**Work instructions**.
Whenever the word "column" turns up in a line of the data below, copy that line.
** Opening Available data block **
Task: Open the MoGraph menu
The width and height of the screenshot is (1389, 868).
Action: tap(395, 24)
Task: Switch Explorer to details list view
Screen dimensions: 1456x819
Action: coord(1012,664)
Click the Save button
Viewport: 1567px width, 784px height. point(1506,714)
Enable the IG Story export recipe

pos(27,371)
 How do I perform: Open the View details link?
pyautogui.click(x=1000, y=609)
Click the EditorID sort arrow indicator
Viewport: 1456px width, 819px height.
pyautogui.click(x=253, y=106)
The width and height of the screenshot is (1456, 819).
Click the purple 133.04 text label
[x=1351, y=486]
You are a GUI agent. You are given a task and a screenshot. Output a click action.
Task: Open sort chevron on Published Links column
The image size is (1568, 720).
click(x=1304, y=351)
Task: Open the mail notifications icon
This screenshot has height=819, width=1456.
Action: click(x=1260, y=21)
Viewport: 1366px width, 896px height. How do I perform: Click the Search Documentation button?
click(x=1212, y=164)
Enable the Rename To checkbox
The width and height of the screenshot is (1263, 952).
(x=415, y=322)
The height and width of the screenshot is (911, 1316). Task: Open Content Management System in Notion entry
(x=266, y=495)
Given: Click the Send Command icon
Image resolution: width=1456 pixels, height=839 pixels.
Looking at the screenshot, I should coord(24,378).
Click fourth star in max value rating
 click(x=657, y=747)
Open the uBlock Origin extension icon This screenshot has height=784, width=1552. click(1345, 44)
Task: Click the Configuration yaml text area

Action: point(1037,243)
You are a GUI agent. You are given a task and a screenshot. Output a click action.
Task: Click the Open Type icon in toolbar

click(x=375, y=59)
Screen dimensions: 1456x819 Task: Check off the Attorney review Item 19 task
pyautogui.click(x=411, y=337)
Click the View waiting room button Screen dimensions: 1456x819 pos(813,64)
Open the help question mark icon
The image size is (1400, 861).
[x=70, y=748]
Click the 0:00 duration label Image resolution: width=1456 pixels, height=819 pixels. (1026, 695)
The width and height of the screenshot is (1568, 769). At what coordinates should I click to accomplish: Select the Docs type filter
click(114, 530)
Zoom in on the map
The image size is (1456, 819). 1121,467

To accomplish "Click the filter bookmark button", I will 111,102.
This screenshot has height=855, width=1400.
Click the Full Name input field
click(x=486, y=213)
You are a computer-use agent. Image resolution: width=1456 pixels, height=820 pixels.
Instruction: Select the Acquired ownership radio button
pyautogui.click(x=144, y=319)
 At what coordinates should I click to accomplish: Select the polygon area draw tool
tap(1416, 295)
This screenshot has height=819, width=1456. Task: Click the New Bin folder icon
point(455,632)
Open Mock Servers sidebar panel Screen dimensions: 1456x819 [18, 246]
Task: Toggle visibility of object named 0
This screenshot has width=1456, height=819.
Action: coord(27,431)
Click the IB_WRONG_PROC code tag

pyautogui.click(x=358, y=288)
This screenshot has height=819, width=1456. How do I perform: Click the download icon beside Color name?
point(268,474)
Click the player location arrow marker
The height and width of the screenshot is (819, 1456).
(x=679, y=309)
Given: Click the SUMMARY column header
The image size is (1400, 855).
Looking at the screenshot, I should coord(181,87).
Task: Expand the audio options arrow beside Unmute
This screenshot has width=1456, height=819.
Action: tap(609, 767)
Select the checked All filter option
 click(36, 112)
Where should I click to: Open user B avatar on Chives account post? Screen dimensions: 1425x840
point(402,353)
** Closing Available data block **
**Answer**.
Task: Open sort chevron on Published Links column
Given: Click the SUMMARY column header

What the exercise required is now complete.